Britain’s commercial television industry is in crisis. Channel 4 has announced plans to cut 150 jobs next year (from a total workforce of 1,000), and has reduced its programme budget by £25m, after already cutting £15m from last year’s budget. Britain’s newest Channel, Five, has announced 87 job cuts (nearly a third of its workforce). But one of the bleakest stories is that of Britain’s oldest commercial broadcaster, ITV. They have forecast the recent wave of job cuts to reach the 1,000 mark by the middle of this year, along with a £65m cut in their £1billion programming budget, putting an end to many popular programmes, including high-end costume dramas.
Set up in 1954 to create greater diversity in the industry, ITV became the only commercial broadcaster to boast full regional coverage, overseeing 17 regional franchises. But deregulation in the 1990s allowed mergers between ITV companies. This was quickly taken advantage of by the larger companies, who ate up all the smaller fish. By 2001, the 17 regional franchises were reduced to just two giants, Granada and Carlton, who, in a controversial merger in 2004, combined to become a single monopoly, ITV plc.
The mergers have had a devastating impact on the regions. ‘Streamlining’ of the industry has led to closures up and down the country. Among the casualties are Tyne Tees in Newcastle, Meridian in Southampton, Carlton in Nottingham, and Anglia in Norwich. Downsizing has resulted in severe job losses. ITV West’s station in Plymouth was shut down last year resulting in a loss of nearly 100 jobs, with news bulletins shrunk from 30mins to just 15mins. Tyne Tees’ factual department merged with Yorkshire’s in Leeds, which was then subsequently closed down earlier this month.
The major cause of this crisis is falling advertising revenues. Money is being spread ever thinner as more and more digital and Internet channels compete for viewing figures and advertising deals. The situation has been exacerbated by the recession. The crisis is so bad that there has even been talk of merging all three, ITV, C4 and Five. Another proposal is that C4 be funded publicly, freeing up advertising revenue for ITV. The C4 management is agitating for a slice of the BBC’s license fee income.
So, how much should we care about all these mergers? Well, aside from the devastating effect of regional job losses, TV is an important part of our culture. Britain is a diverse country, full of regional variations in language, accents, and history. The consolidation of the TV industry into fewer and fewer hands, and the closing down of so many stations has reduced programme diversity, and removed regional representation.
Worst hit has been Public Service Broadcasting (PSB), which refers to broadcasting intended for the public benefit rather than for purely commercial concerns, like news, documentaries, and cultural programmes. Our five terrestrial channels are bound by law to broadcast a certain amount of PSB. But over the past decade broadcasters have pressurised government into reducing the PSB quota. The reason for this is that it’s not as profitable. Advertisers pay more for slots in the middle of Big Brother, for example, than the news, so broadcasters want out.

^^^^

**TASKS:**
a – According to the article on British commercial television, which two companies merged in 2004 to form ITV plc?
b – Pick up the article on British commercial television after its final sentence and keep writing it.
The material after this point is unrelated to the article on British commercial television.

**PROVIDED MATERIAL:**
^^^^

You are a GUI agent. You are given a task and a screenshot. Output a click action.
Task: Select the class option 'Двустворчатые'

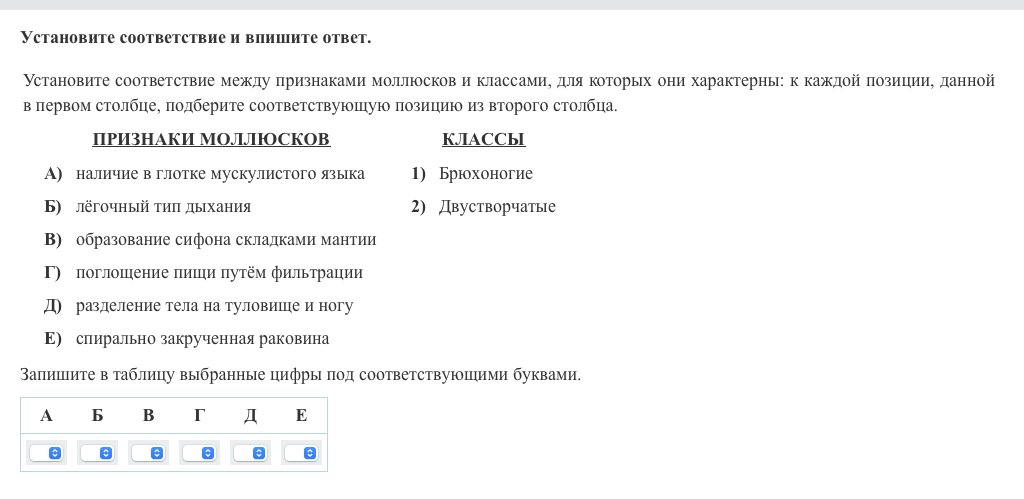(497, 207)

^^^^

**ANSWERS IN ORDER:**
a – Granada and Carlton.

b –
This situation is made worse by the monopoly that broadcasters have over funding. About half of all programmes are farmed out to independent production companies, a sector which has also seen rapid consolidation into a handful of ‘super-Indies’. But they only make programmes that broadcasters choose to fund. So the commissioning of programmes is often based on what will attract the most advertising revenue. But chasing viewing figures with ever shrinking budgets has effectively led to a race to the bottom in terms of programme quality, with production companies adopting increasingly exploitative working practices to compete in the market. The Chairman of ITV Michael Grade sums it up when he affirmed “I am paid to deliver value for the shareholder”. What about the millions of viewers? The current crisis raises serious questions. Is it really in the interests of Britain’s population that commercial broadcasting be reduced to rubble by market forces?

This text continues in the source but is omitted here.